Other phenomena reported by Charlton Speer, a renowned musician, included a great variety of communicating raps, numerous lights, luminous hands, musical sounds, direct writing (no hand holding the pencil), apports, the passage of matter through matter, the direct voice, and trance voice, the latter including inspirational messages given by various spirits through the entranced Moses. Of the latter, Speer wrote: “Touching the manner of these addresses, I can only say that they were delivered in a dignified, temperate, clear, and convincing tone, and that though the voice proceeded from the medium, it was always immediately apparent that the personality addressing us was not that of the medium. The voice was different, and the ideas were often not in accordance with those held at the time by the medium. An important fact, too, was that although many spirits exercised this power of control, the voice which spoke was always different; and in the case of those spirits which controlled regularly we came to know perfectly well which intelligence was communicating, by the tone of the voice and method of enunciation.”
While different spirits came through, the chief communicator called himself Imperator. Mrs. Speer did the recording of the trance messages, but she said it was impossible for her to capture the beauty and refinement of the manifestations or the power and dignity of Imperator’s influence.
“I, myself, Imperator Servus Dei, am the chief of a band of forty-nine spirits, the presiding and controlling spirit, under whose guidance and direction the others work,” Mrs. Speer recorded the words coming through Moses’ voice at one of the early sittings. “I come from the seventh sphere to work out the will of the Almighty; and, when my work is complete, I shall return to those spheres of bliss from which none returns again to earth. But this will not be till the medium’s work on earth is finished, and his mission on earth exchanged for a wider one in the spheres.” Imperator added that spirits named Rector and Doctor were his immediate assistants. He had come, he said, to explain the spirit world, how it is controlled, and the way in which information is conveyed to humans. “Man must judge according to the light of reason that is in him.” Imperator voiced through Moses. “That is the ultimate standard, and the progressive soul will receive what the ignorant or prejudiced will reject. God’s truth is forced on none.”
On March 30, 1873, spirit messages started coming through Moses’ hand by means of “automatic writing.” This method was adopted, Moses was informed, for convenience purposes and so that he could preserve a connected body of teaching. Those teachings were compiled in two books, Spirit Teachings, published by Moses in 1883, and More Spirit Teachings, collected and published after his death in 1892 by Mrs.

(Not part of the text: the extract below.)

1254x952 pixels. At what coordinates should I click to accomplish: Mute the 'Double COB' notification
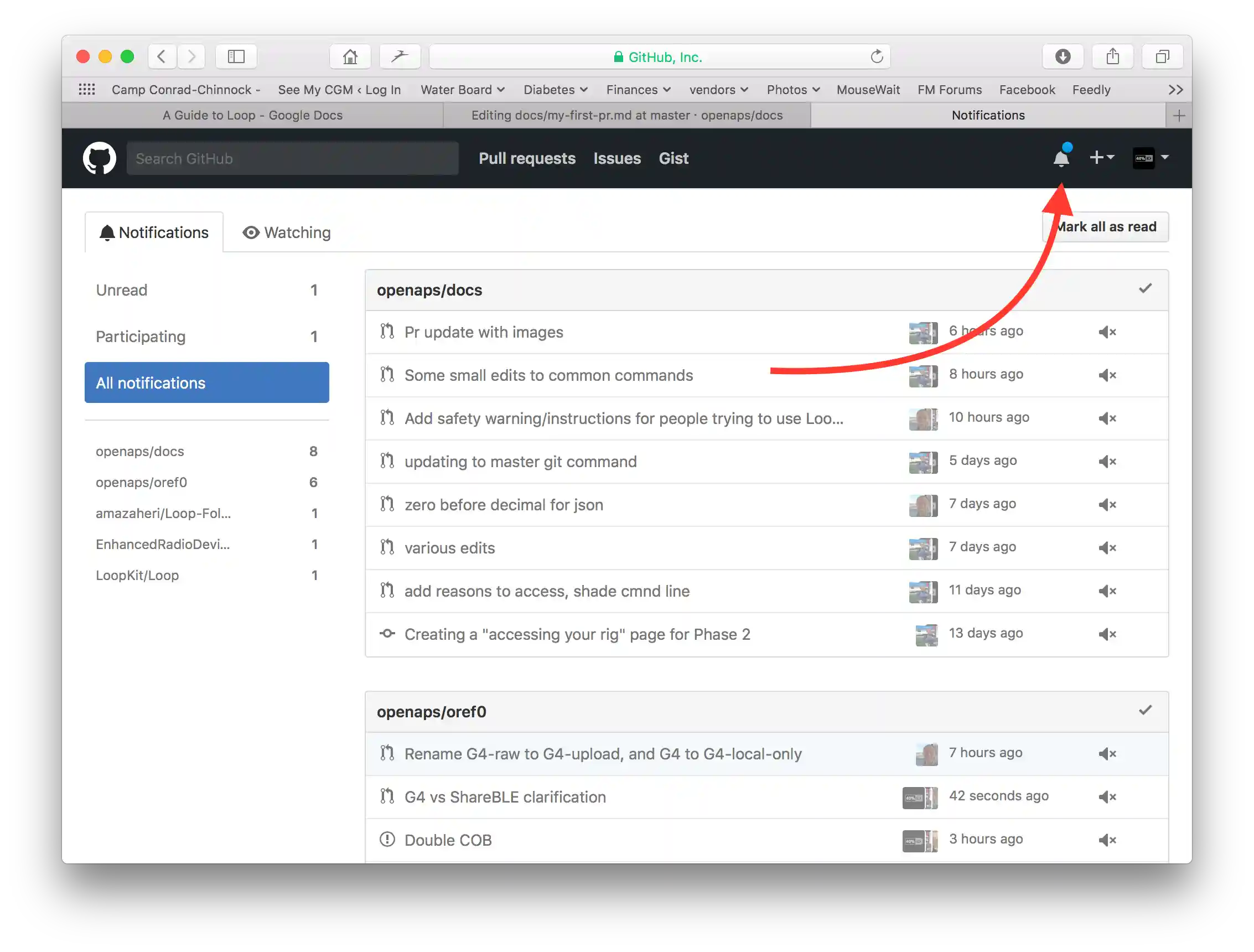(1107, 840)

Speer.
In 1875, Moses, Serjeant Cox, and Frederic Myers formed a “Psychological Society” to seriously discuss the various phenomena, but upon the death of Cox in 1879, the society was dissolved.
“When, however, in 1882, Professor [William] Barrett consulted [Moses] as to the possibility of founding a new society, under better auspices, he warmly welcomed the plan,” Myers explained in Human Personality. “Edmund Gurney and I were asked to join, but made it a condition that the consent of Professor Sidgwick to act as our President should first be obtained. Under his guidance the Society for Psychical Research assumed a more cautious and critical attitude than was congenial to Stainton Moses’ warm heart, strong convictions, and impulsive temper, and in 1886 he left the Society, in consequence of the publication in the Proceedings of certain comments on phenomena occurring through the agency of the so-called ‘medium’ Eglinton.”
Myers went on to say that while Moses might have been lacking in judgment when it came to strictly scientific observation, he had no doubt that the messages recorded by Moses’ hand were in no way fabricated.